■ **ЗАДАНИЯ И УПРАЖНЕНИЯ**:
[a] Перепечатайте без изменений часть отрывка о Блоке: начните со слов «Двадцатый век... Ещё» и закончите словами «ненависть к отчизне...».
[b] Повторите без изменений строки записей, начиная со строки, в которой есть «Horizontal & Long Appliques (39, 408)», и заканчивая строкой, в которой есть «About Us (88, 2482)», включая обе эти строки.

■ **ФРАГМЕНТ ТЕКСТА**:
**********
Потом, позднее, в поэме «Возмездие» Блок напишет так:

Двадцатый век... Ещё бездомней,

Ещё страшнее жизни мгла

(Ещё чернее и огромней

Тень Люциферова крыла)...

<...> И отвращение от жизни,

И к ней безумная любовь,

И страсть и ненависть к отчизне...

И черная, земная кровь

Сулит нам, раздувая вены,

Все разрушая рубежи,

Неслыханные перемены,

Невиданные мятежи...

 

Конечно, революция 1905 года не замедлила разразиться, это и была первая «неслыханная перемены», и, конечно, она в полной мере продемонстрировала русскому человеку, что мир вступил в новую трагическую эпоху. Сергей Городецкий потом писал об этом так: «Тревожный, ищущий, встретил Блок 1905 год. Эта зима стала для него зимой большого творчества, давшего позднее “Нечаянную радость„, основные темы которой зрели тогда. Освеженное чувство природы, детское видение чистоты мироздания дал Блоку пятый год».

Да, но в то же время именно тогда Блок наиболее остро ощущает проявление стихийных сил. В первую очередь это, конечно, революция. Он так и писал: «Любовные игры первой революции захватили нас и вовлекали в водоворот».
**********
■ **СОХРАНЁННЫЕ ДАННЫЕ**:
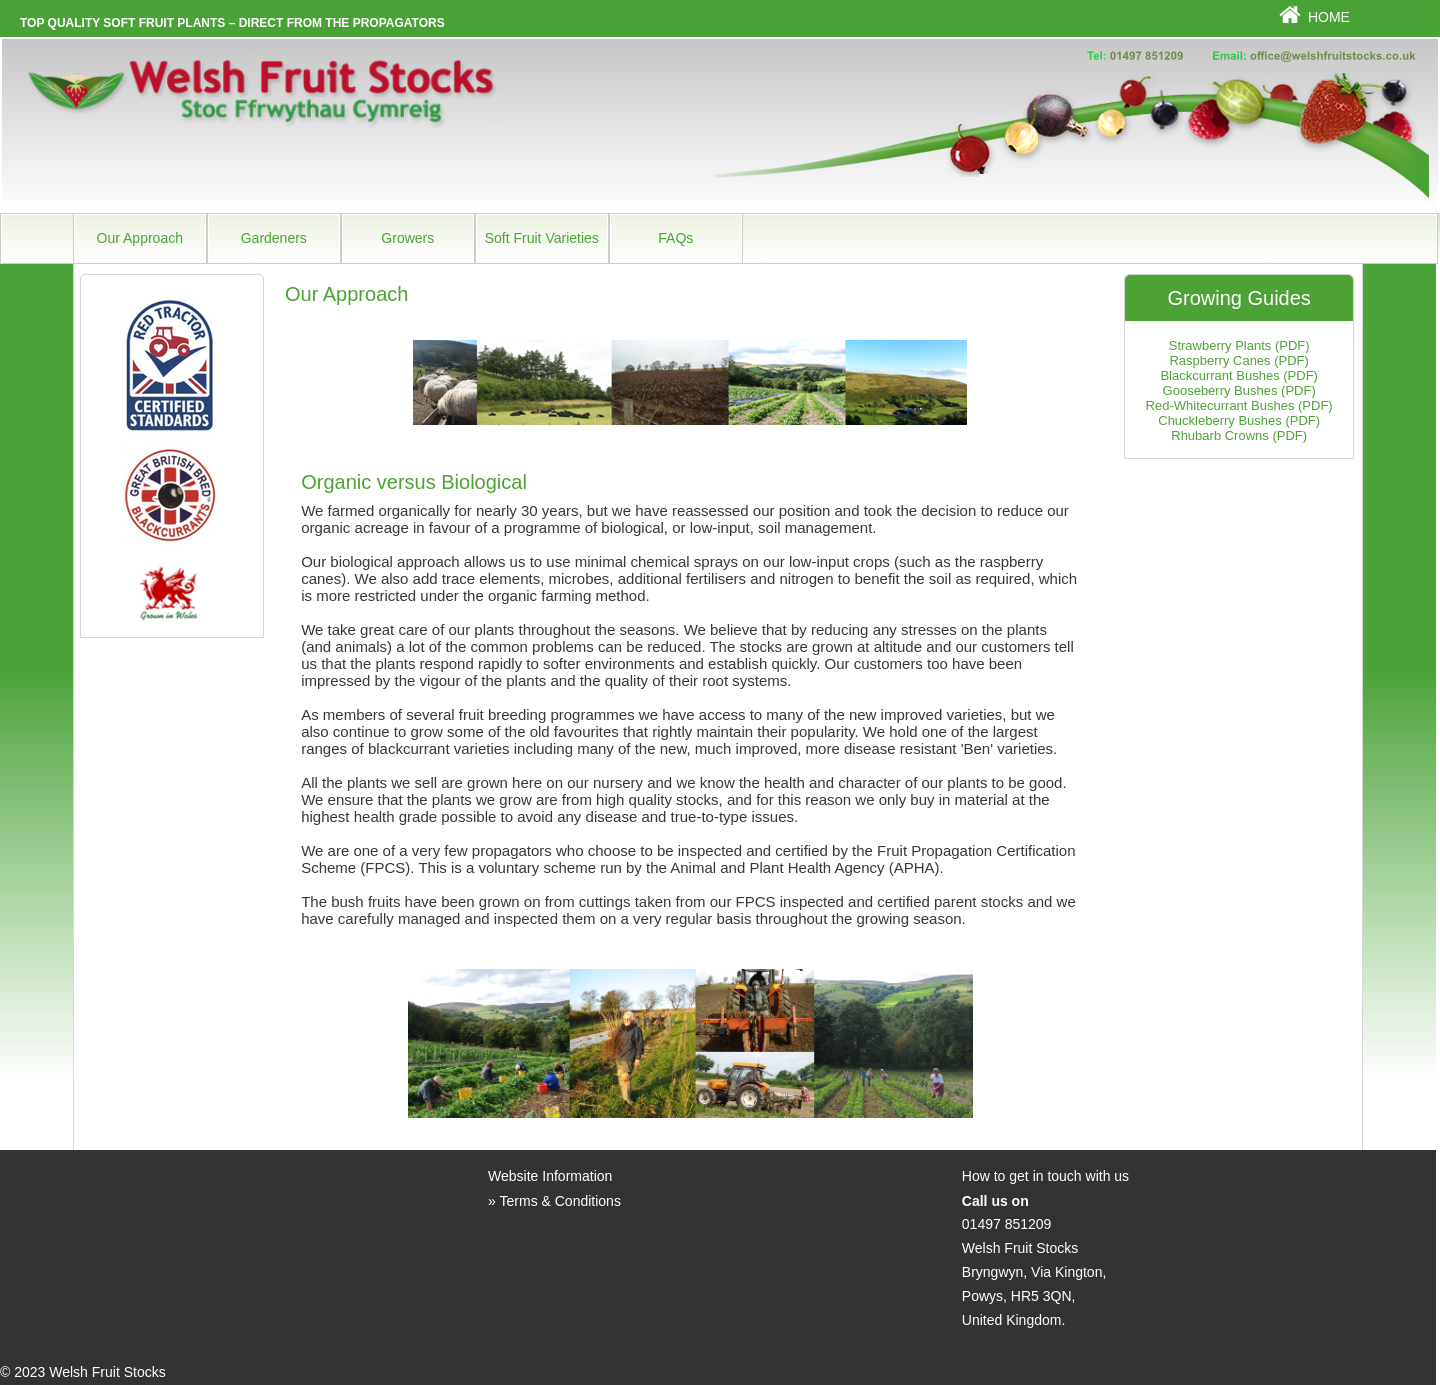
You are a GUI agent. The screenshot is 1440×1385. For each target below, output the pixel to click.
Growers (407, 238)
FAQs (675, 238)
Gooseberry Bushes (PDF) (1239, 390)
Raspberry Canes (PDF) (1238, 360)
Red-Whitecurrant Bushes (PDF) (1239, 405)
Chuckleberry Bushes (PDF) (1239, 420)
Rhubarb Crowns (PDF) (1239, 435)
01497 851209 (1007, 1224)
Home (1329, 17)
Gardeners (274, 238)
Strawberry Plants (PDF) (1239, 345)
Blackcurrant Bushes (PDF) (1239, 375)
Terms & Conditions (560, 1201)
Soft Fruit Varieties (542, 238)
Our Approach (140, 238)
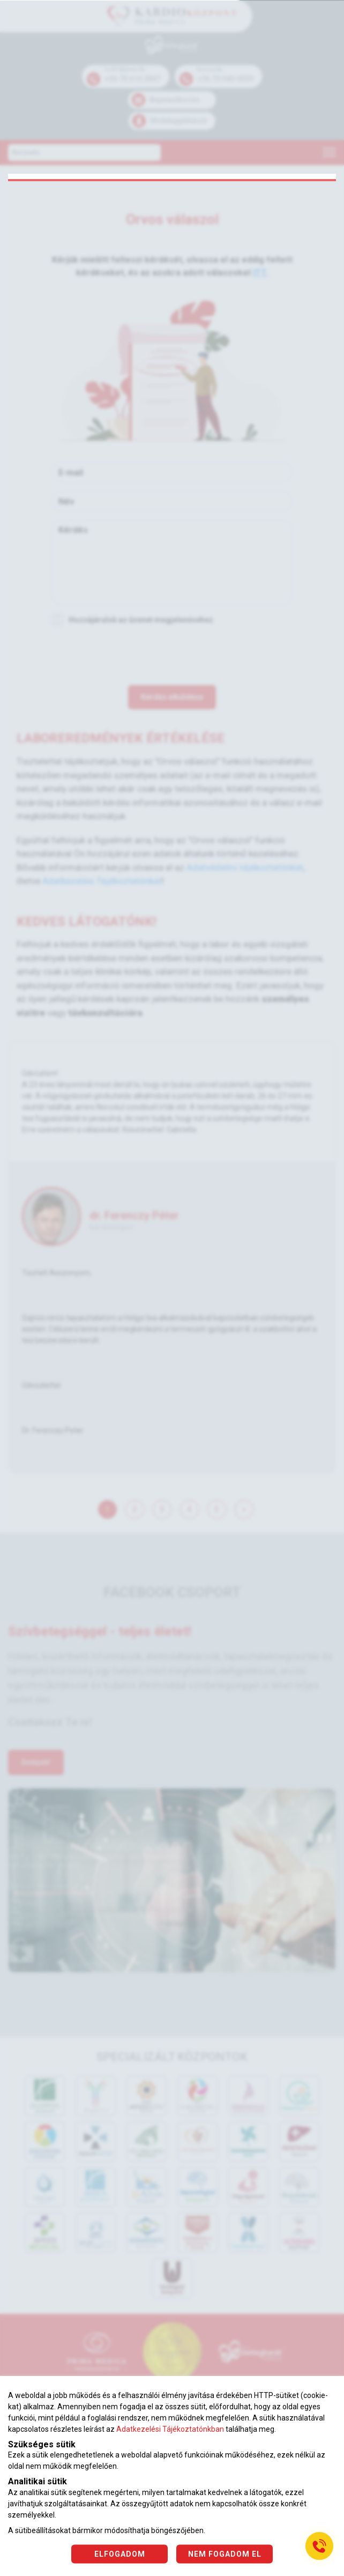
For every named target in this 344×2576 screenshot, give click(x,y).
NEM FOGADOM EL (224, 2553)
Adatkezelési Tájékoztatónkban (170, 2429)
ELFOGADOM (119, 2553)
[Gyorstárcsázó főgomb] (319, 2546)
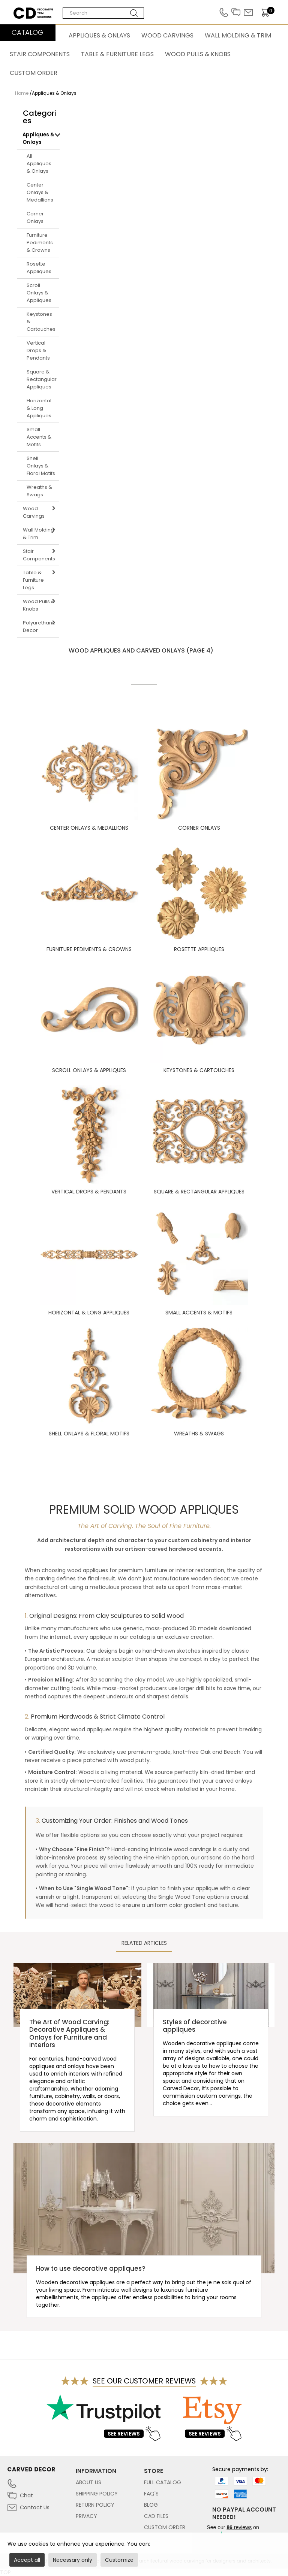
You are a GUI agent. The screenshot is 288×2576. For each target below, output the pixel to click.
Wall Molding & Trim (238, 35)
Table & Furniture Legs (117, 54)
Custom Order (33, 73)
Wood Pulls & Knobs (198, 54)
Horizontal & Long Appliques (39, 408)
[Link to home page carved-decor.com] (42, 2473)
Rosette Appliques (39, 267)
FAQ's (151, 2493)
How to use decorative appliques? (91, 2268)
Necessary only (72, 2560)
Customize (119, 2560)
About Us (88, 2482)
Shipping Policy (97, 2493)
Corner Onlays (35, 217)
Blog (151, 2505)
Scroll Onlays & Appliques (39, 293)
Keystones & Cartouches (41, 322)
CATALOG (27, 32)
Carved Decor (32, 11)
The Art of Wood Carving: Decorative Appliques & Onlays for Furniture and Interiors (69, 2033)
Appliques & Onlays (99, 35)
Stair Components (40, 54)
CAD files (156, 2516)
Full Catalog (162, 2482)
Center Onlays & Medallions (40, 192)
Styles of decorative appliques (195, 2025)
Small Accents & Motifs (39, 437)
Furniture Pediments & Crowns (40, 242)
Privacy (86, 2516)
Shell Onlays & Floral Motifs (41, 466)
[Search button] (134, 13)
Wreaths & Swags (39, 491)
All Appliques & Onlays (39, 163)
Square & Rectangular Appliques (42, 379)
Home (21, 93)
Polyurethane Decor (39, 626)
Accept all (27, 2560)
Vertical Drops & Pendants (38, 350)
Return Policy (95, 2505)
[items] (267, 13)
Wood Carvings (167, 35)
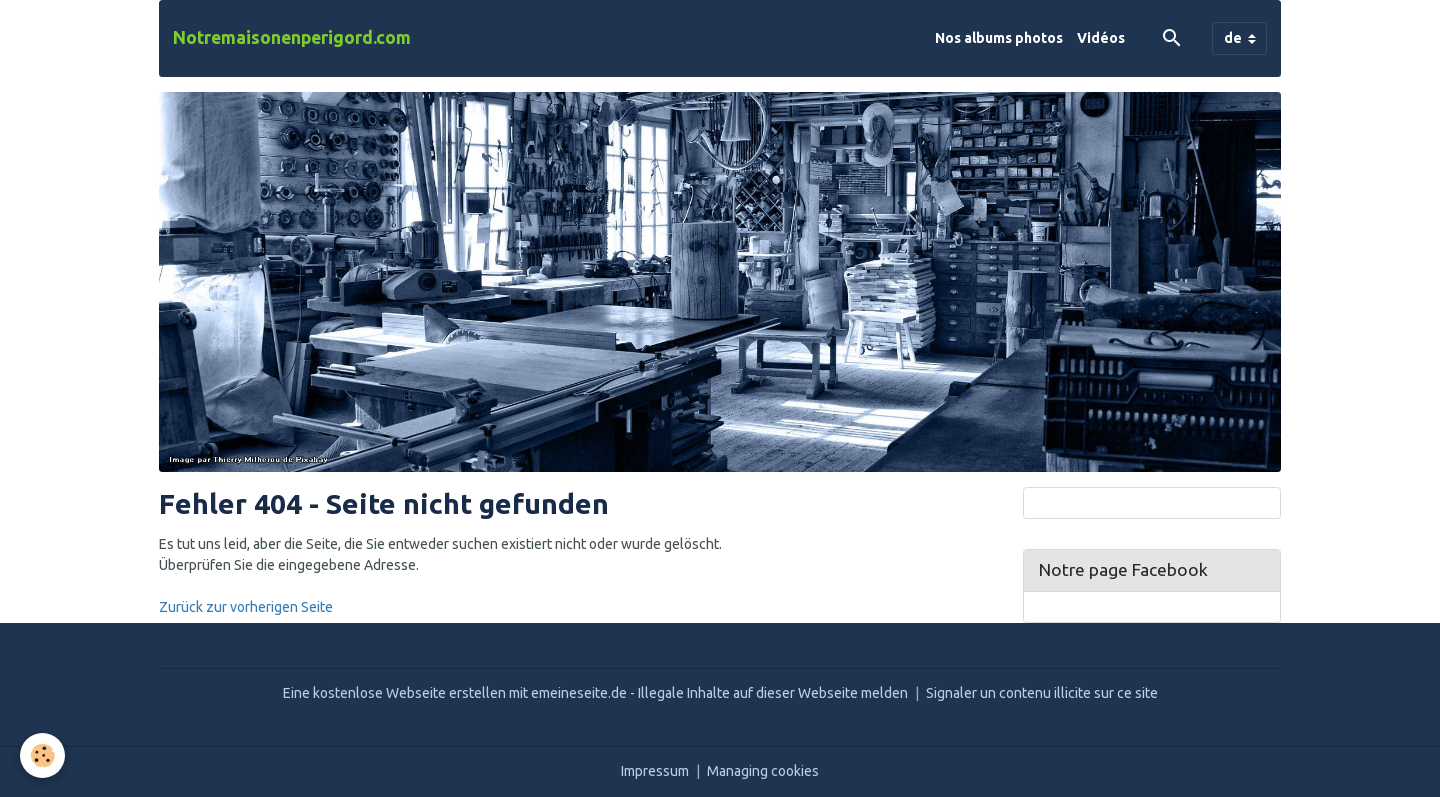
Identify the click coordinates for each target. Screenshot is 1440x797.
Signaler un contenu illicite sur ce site (1042, 693)
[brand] (292, 38)
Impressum (655, 771)
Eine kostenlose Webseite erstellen (394, 693)
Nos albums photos (999, 38)
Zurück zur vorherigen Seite (246, 607)
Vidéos (1101, 38)
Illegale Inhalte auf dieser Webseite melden (773, 693)
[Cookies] (42, 755)
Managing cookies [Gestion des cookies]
**********
■ **ОТВЕТЫ К ЗАДАЧАМ**:
[a]
Двадцатый век... Ещё бездомней,

Ещё страшнее жизни мгла

(Ещё чернее и огромней

Тень Люциферова крыла)...

<...> И отвращение от жизни,

И к ней безумная любовь,

И страсть и ненависть к отчизне...

[b]
Horizontal & Long Appliques (39, 408)
[Link to home page carved-decor.com] (42, 2473)
Rosette Appliques (39, 267)
FAQ's (151, 2493)
How to use decorative appliques? (91, 2268)
Necessary only (72, 2560)
Customize (119, 2560)
About Us (88, 2482)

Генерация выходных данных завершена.